The guidance is useful because it discusses how to adjust the dosage of your specific medication to improve the likelihood of mounting a strong immune system response to the vaccine. The new version also notes some of the monoclonal antibodies that are no longer recommended because they are ineffective against the Omicron variant.
Should people consider getting an antibody test to determine the need or appropriateness of a booster shot?
This is officially discouraged because interpreting the results is not straightforward. Rituximab is a biologic that is rarely prescribed for SpA. It can markedly affect the antibody response and we have occasionally requested a measurement of antibodies to COVID-19 in blood if a patient has been treated with rituximab. Overall, antibody measurements are not necessary to determine vaccination recommendations; this depends on a patient’s medication use and risk factors, not antibody measurements.
What is the protocol for someone who did not get the third shot in the primary series (even though they were qualified to), and has already gotten a booster shot? Should this person still receive an additional primary vaccine dose after the booster?
We do not yet know. Neither the CDC guidelines nor the American College of Rheumatology guidelines have clearly answered this question. We hope this will become clearer in the near future, as many of our patients face this exact circumstance.
If someone has tried to get their extra primary vaccine dose and been turned away – told by the pharmacy, for example, that they are not giving out extra doses – what should they do?
They should contact their rheumatologist or primary care physician as this pharmacist may be misinformed. The CDC does recommend that immunocompromised patients receive a third primary mRNA vaccine dose.
Antiviral Pills and Other Treatment Questions:
Two new antiviral pill regimens were recently approved – Paxlovid and molnupiravir. Can you please explain how these medications work and what they do?
These drugs interfere with the virus’ ability to replicate by blocking an enzyme that the virus needs. The pills are given twice per day for five days.
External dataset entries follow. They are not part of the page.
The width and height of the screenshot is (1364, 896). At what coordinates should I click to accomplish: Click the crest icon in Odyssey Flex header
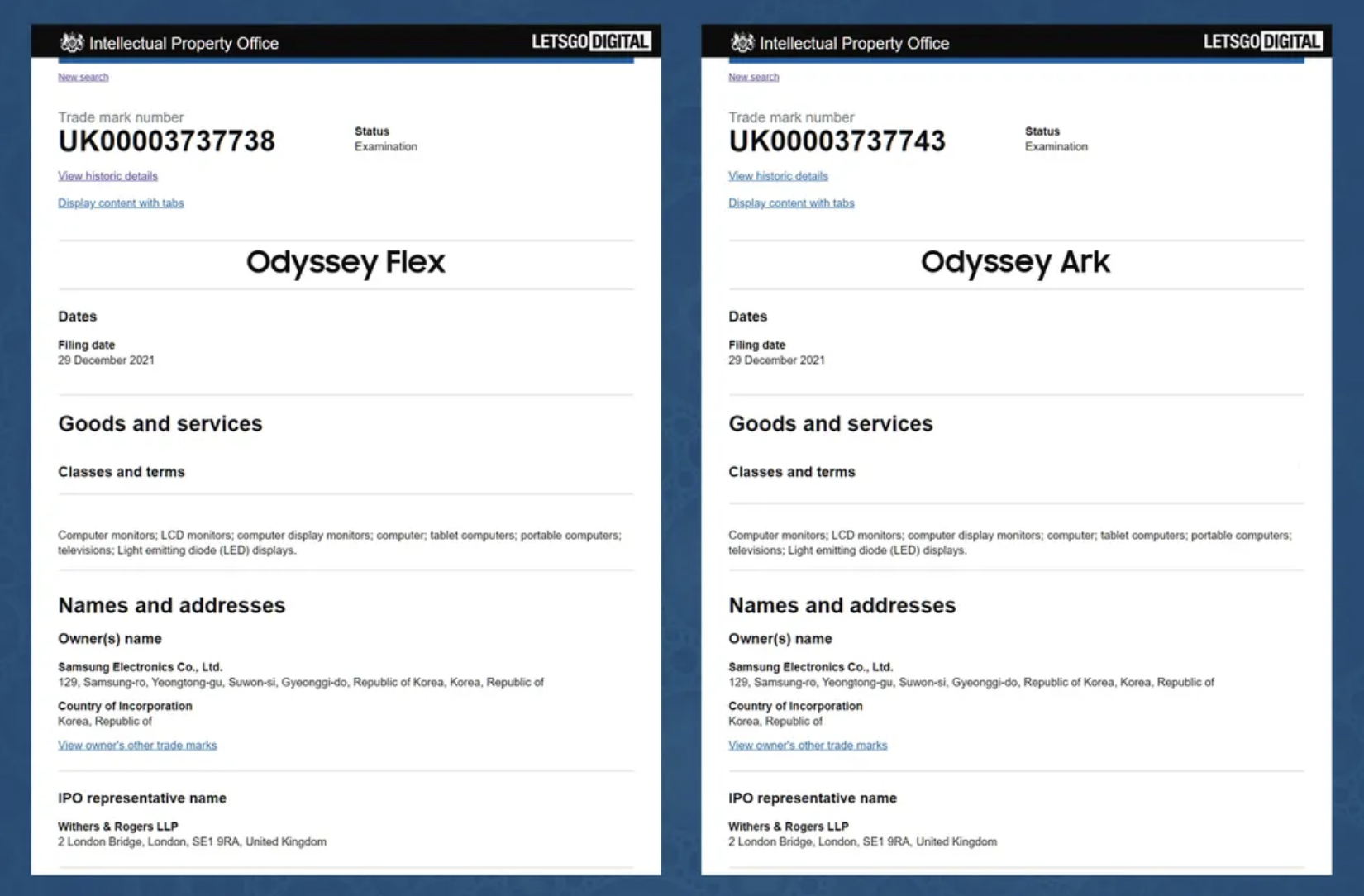click(x=72, y=42)
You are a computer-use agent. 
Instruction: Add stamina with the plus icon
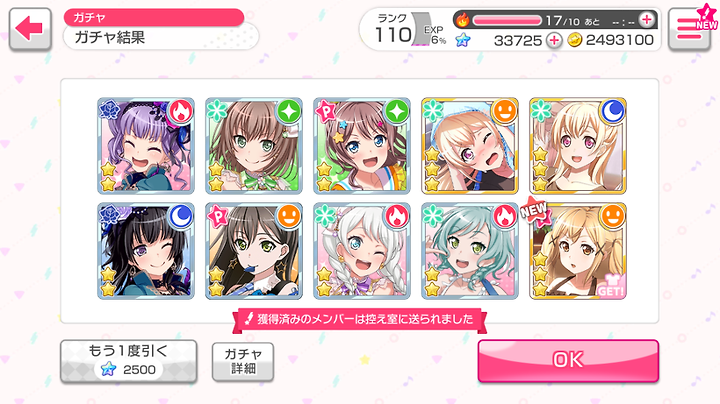pyautogui.click(x=647, y=20)
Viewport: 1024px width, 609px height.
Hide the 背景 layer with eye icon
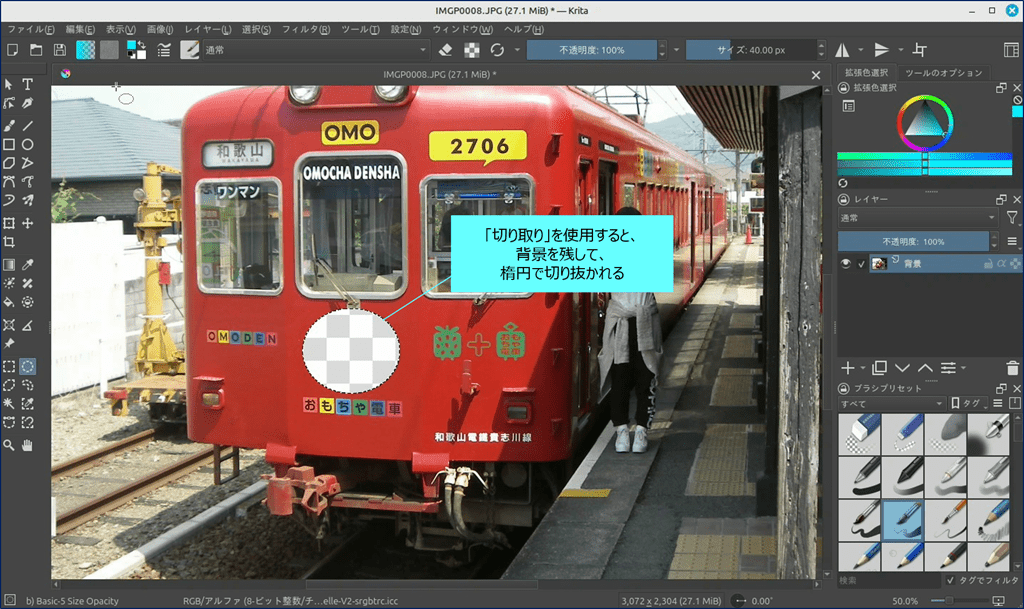[x=846, y=264]

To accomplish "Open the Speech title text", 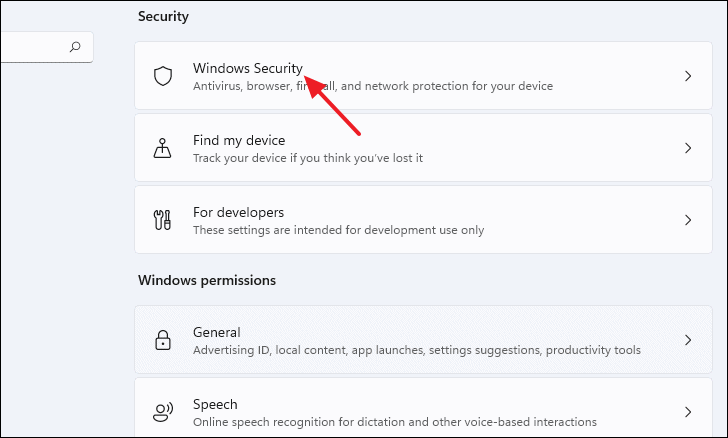I will 215,405.
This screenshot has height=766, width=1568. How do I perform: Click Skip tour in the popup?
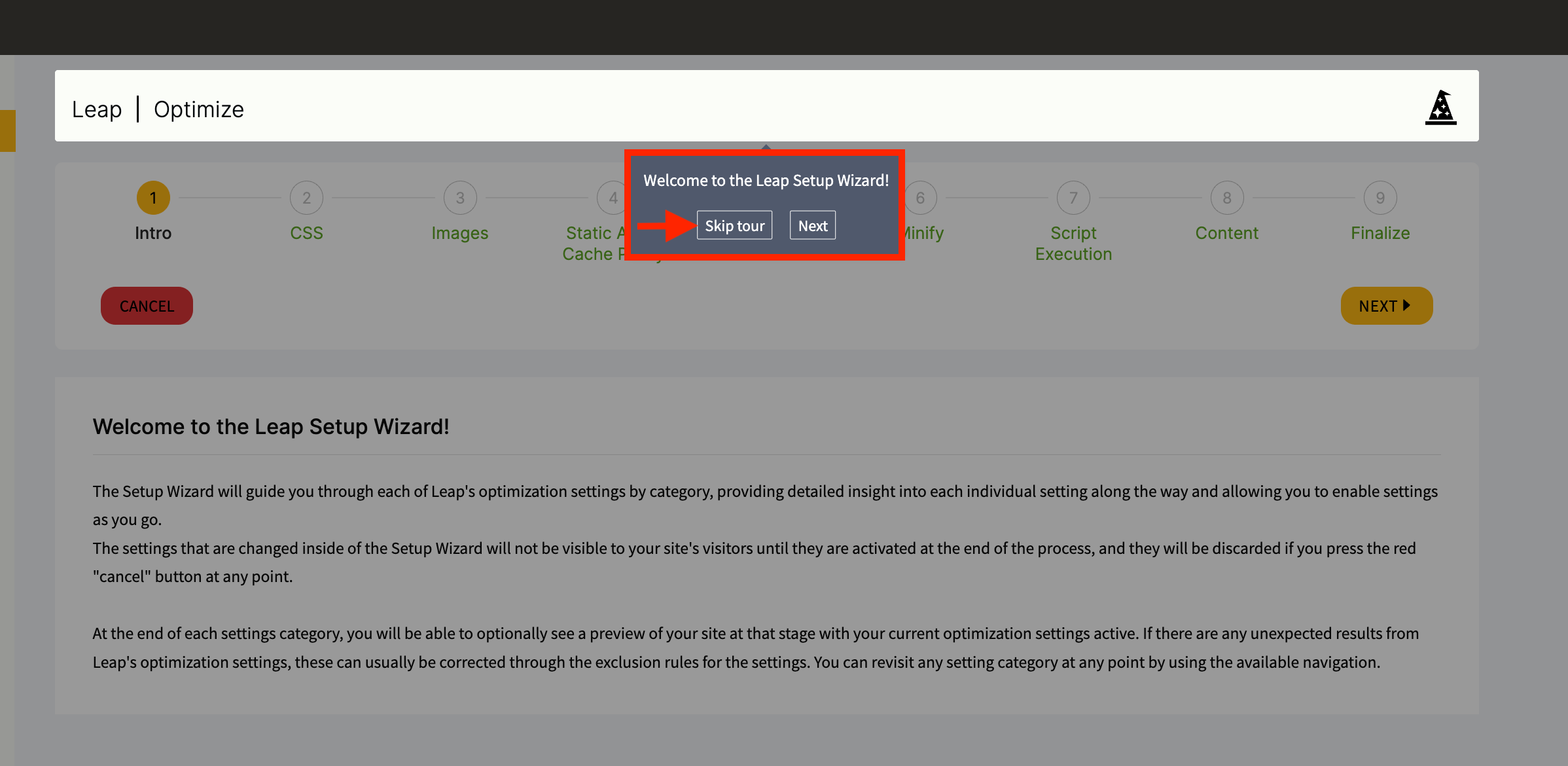(x=734, y=225)
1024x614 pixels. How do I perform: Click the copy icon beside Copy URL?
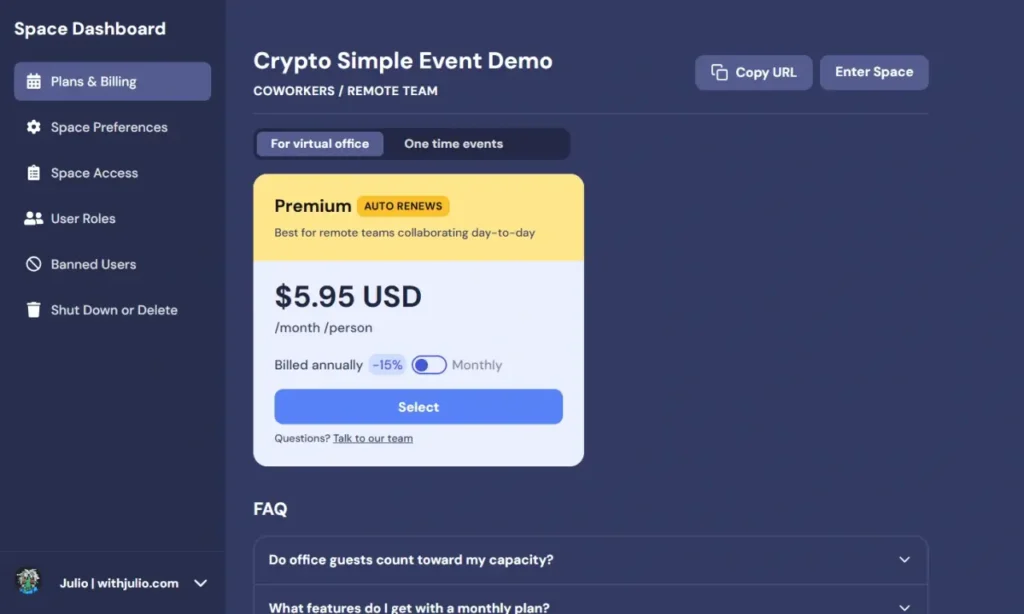coord(719,72)
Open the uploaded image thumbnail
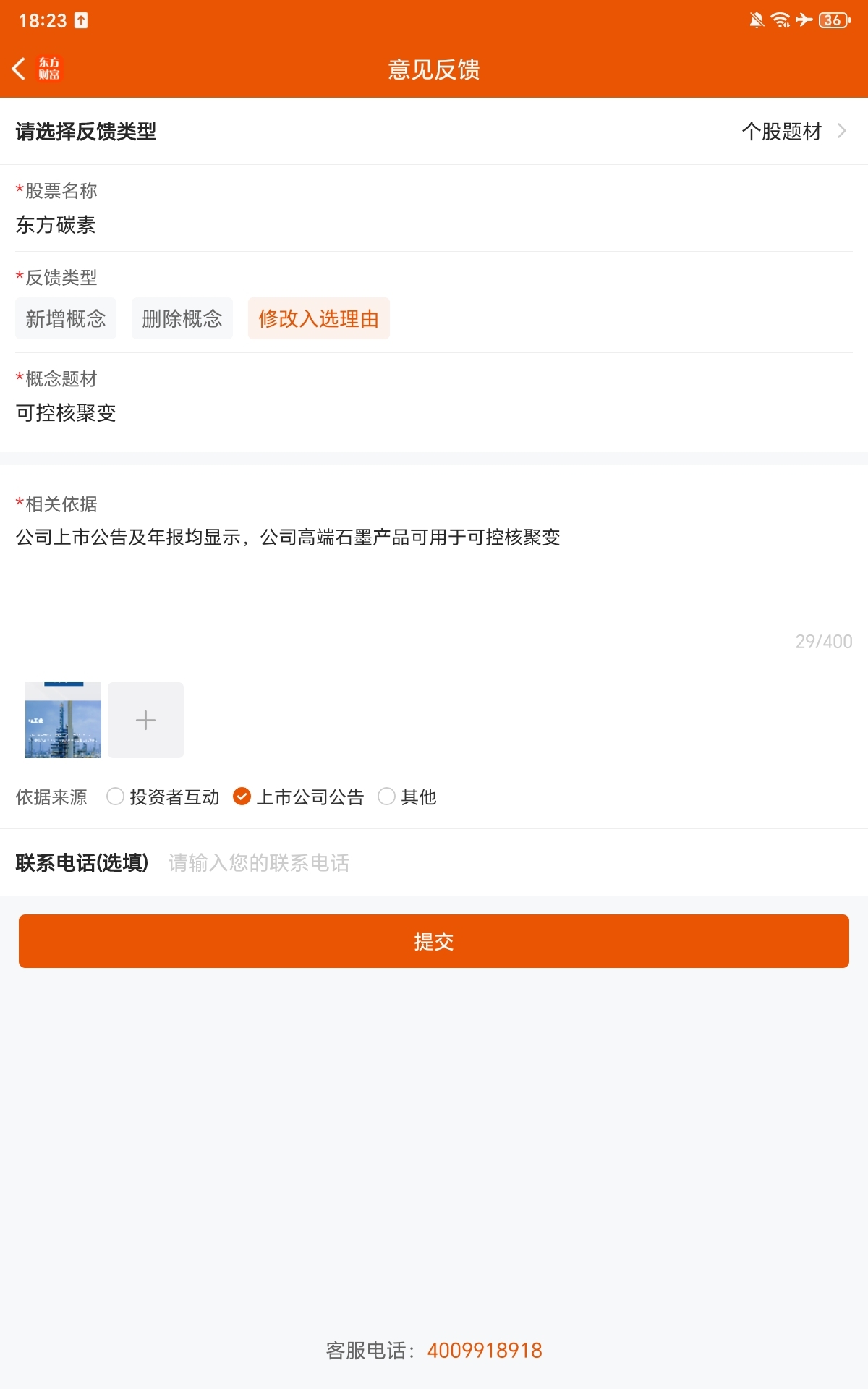 click(63, 721)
Who is qualified, and should get prescriptions for, these anti-COVID pills? What is the timeline for these medications, so they are most effective?
Patients who have a confirmed case of mild to moderate COVID-19 and who have had symptoms for less than five days are eligible if they receive immune-modulatory medications or if they have a risk factor for severe disease like being over the age of 65, lung disease, or diabetes. The two drugs differ a bit in terms of efficacy, recommendations in children, and contraindications. Neither is FDA approved. They are both part of what is called an Emergency Use Authorization, meaning that ideally the FDA would have preferred to have more time to assess their safety, but in view of the need, decided to allow their use as soon as possible.
Are these antiviral medications safe for people with SpA?
Yes, these medications are safe for people with SpA. However, some of the antiviral pills have interactions with other medications; this should be discussed with a provider or pharmacist before starting the medication.
Even though these medications have been approved for use, some in our community are having trouble accessing them – either because pharmacies don’t have them in stock, doctors are requiring an in-person office visit to prescribe them (which may expose others to COVID), or because some doctor’s offices are not yet aware that they can prescribe them. What is your advice?
These drugs are in limited supply, a situation that should begin to improve soon. Even in our own community, availability has changed over time. The monoclonal antibody, sotrovimab, is an alternative to these pills but requires an injection.[Editor’s Note: You can check out SAA’s advocacy campaign for additional tips on what to do if you can’t get a necessary prescription.]
As noted above, these recommendations are subject to change. Discussing these decisions with your health care provider is always encouraged. Furthermore, newer vaccines might prove more effective for the recent COVID-19 variants such as Omicron.